LISTED RECORDS
::::::::::
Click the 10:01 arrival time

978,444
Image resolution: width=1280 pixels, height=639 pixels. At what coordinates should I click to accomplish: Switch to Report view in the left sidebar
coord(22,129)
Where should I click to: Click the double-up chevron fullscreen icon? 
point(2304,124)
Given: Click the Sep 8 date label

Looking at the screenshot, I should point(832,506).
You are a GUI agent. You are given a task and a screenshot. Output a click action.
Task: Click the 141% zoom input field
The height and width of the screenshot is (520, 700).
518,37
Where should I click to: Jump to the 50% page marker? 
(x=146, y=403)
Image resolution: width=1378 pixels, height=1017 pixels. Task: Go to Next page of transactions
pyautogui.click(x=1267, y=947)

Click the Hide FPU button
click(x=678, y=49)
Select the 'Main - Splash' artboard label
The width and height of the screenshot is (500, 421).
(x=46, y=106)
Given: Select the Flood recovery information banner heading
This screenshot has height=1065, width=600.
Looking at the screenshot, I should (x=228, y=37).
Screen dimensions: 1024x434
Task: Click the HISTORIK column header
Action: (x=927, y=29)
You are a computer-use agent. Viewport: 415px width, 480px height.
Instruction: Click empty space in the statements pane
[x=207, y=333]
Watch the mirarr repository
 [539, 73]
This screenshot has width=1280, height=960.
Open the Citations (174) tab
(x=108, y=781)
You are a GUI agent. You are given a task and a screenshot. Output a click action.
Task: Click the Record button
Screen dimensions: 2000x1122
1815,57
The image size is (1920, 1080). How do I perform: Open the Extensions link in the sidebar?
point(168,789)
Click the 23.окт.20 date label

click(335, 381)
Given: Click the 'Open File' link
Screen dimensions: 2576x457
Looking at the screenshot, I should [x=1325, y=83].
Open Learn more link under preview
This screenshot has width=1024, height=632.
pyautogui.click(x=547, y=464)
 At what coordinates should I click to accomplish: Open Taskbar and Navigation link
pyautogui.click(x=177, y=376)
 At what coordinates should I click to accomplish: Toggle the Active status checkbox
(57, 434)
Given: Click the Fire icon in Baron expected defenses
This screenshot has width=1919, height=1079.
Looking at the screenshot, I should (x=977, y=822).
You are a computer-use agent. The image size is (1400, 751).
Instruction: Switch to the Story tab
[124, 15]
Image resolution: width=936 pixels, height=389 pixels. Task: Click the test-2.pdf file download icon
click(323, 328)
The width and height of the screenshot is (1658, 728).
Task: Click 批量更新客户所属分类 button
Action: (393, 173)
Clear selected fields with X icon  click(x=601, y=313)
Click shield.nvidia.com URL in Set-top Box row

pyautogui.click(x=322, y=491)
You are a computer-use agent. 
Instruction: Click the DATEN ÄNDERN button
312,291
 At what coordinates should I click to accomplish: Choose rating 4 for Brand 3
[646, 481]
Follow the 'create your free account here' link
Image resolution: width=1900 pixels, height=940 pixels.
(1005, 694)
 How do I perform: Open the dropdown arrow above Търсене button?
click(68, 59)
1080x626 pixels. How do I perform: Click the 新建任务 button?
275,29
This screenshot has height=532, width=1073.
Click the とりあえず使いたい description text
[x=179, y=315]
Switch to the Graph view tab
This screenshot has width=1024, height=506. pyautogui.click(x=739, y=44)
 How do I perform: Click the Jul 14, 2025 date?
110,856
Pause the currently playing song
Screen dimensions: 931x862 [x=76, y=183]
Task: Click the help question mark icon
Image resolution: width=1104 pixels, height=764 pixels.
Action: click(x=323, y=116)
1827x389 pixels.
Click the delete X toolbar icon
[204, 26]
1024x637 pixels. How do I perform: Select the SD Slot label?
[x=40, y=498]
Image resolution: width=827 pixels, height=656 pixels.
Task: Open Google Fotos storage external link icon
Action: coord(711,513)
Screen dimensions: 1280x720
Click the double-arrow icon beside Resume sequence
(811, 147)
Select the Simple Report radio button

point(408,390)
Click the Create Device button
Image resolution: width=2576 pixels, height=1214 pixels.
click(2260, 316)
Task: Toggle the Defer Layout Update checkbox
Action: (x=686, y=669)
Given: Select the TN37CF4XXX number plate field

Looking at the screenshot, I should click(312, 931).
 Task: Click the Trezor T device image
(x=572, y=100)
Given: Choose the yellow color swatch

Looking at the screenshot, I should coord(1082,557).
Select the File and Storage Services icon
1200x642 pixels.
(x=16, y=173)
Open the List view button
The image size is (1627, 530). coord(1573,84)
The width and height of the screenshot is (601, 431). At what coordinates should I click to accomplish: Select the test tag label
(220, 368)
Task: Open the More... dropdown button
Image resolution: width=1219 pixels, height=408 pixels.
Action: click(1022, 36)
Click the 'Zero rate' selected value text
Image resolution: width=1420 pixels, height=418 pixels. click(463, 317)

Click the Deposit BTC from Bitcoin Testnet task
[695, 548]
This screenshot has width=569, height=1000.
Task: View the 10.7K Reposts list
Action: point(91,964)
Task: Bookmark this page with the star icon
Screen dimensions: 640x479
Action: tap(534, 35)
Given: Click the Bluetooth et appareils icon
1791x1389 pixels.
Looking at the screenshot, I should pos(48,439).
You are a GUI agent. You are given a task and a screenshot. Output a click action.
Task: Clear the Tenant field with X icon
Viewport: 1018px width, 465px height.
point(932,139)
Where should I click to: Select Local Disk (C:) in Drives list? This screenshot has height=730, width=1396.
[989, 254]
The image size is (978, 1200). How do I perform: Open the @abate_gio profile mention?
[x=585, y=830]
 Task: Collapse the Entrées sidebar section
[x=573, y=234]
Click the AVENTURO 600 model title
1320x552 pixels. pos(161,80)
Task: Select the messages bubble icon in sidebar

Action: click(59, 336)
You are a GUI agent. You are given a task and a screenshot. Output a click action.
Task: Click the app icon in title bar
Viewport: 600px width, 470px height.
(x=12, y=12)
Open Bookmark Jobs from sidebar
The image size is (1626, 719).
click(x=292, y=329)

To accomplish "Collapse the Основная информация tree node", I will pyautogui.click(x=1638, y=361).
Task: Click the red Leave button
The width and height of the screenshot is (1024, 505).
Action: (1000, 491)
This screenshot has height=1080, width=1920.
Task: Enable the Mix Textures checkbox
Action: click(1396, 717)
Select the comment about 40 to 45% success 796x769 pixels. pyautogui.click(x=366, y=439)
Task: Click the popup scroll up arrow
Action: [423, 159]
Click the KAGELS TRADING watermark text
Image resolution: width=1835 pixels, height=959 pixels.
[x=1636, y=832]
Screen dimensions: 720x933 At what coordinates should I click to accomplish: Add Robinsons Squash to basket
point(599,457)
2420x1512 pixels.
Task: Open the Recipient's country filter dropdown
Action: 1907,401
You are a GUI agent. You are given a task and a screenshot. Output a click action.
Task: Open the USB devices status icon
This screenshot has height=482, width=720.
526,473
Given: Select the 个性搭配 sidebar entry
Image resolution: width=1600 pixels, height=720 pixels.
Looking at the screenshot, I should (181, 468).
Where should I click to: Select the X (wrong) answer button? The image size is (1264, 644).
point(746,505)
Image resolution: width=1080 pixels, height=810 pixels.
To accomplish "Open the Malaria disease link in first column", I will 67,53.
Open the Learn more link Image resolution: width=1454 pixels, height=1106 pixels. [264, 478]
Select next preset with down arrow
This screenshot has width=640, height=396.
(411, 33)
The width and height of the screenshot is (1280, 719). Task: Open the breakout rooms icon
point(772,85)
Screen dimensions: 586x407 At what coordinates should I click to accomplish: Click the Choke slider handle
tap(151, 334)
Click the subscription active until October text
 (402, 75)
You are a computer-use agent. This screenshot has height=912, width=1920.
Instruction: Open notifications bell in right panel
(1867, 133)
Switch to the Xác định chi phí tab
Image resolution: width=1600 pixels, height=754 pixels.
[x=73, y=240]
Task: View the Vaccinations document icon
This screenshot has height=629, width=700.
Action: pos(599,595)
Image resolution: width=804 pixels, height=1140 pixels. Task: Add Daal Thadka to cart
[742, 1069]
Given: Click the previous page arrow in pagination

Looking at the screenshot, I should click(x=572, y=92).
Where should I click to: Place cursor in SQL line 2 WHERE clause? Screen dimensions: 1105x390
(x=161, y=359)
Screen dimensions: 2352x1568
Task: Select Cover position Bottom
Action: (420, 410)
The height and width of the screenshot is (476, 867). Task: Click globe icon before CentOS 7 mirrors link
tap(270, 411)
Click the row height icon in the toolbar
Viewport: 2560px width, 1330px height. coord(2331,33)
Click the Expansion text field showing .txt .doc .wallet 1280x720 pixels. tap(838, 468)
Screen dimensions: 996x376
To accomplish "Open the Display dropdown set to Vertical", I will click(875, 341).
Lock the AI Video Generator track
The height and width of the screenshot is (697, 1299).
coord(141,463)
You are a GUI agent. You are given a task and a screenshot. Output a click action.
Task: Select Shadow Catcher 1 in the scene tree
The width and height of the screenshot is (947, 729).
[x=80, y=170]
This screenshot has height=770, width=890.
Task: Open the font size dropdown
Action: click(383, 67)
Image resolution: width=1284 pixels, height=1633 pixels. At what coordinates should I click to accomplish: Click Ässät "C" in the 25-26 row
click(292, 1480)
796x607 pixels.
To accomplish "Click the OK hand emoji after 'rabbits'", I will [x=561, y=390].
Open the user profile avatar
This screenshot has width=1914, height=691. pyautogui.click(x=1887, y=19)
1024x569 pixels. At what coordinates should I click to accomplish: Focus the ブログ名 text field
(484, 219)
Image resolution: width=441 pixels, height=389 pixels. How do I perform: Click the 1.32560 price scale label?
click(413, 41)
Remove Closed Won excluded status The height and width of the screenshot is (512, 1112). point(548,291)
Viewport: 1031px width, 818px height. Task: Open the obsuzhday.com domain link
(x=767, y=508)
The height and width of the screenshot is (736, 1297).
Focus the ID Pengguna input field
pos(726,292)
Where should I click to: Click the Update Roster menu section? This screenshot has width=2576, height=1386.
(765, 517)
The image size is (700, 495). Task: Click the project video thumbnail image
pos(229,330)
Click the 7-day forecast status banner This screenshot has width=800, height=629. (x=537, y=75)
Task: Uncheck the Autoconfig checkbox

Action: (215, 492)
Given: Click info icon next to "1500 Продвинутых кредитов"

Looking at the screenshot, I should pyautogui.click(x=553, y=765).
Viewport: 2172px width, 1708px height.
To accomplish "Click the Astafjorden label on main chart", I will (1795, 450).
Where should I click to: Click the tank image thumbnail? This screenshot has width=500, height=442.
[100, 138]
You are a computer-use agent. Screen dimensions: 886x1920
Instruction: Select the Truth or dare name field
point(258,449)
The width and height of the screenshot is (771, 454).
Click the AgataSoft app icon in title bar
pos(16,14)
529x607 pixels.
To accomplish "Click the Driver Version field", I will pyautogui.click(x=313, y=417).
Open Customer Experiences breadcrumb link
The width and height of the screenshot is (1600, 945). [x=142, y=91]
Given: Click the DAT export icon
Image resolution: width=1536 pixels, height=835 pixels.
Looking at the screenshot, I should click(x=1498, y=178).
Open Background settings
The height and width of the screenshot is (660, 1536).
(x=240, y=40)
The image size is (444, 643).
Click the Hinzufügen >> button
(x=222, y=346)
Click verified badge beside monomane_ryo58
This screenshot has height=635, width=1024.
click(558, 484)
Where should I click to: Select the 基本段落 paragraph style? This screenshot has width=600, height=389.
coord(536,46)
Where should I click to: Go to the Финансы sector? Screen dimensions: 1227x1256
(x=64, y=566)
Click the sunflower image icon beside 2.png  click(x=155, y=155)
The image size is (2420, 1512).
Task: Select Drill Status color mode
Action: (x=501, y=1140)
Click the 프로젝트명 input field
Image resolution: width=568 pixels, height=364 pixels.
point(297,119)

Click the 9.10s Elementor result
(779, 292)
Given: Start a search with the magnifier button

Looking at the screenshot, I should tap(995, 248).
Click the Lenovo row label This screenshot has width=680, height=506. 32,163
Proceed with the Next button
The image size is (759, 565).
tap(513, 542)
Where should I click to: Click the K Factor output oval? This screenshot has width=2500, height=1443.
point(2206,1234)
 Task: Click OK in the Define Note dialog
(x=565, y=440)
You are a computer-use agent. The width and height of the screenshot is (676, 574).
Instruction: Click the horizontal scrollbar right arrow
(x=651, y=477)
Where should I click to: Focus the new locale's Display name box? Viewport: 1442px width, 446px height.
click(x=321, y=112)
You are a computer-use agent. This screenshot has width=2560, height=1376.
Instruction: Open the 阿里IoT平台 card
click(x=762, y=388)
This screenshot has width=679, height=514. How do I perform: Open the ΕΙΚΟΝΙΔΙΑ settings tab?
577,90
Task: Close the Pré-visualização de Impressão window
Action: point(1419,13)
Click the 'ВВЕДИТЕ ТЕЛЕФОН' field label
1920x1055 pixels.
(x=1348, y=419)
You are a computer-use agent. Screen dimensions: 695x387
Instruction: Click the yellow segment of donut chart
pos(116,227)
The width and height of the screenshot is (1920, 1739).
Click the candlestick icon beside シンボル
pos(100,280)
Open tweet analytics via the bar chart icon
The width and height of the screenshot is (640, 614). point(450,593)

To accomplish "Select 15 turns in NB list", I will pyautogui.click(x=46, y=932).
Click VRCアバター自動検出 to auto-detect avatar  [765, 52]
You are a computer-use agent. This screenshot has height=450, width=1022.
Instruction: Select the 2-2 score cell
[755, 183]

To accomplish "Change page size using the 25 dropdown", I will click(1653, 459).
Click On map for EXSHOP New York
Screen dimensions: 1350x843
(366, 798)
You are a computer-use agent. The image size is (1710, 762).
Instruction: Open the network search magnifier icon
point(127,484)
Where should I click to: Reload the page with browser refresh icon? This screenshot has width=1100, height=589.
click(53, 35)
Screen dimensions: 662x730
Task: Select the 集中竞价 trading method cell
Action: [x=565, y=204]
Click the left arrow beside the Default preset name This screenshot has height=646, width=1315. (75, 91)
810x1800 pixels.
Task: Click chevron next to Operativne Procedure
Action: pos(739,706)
::::::::::
WORK INSTRUCTIONS
Count the lines of the listing above that contain the string "Choose" and give only that number. Case counts.

RESPONSE FOR THIS EXERCISE
2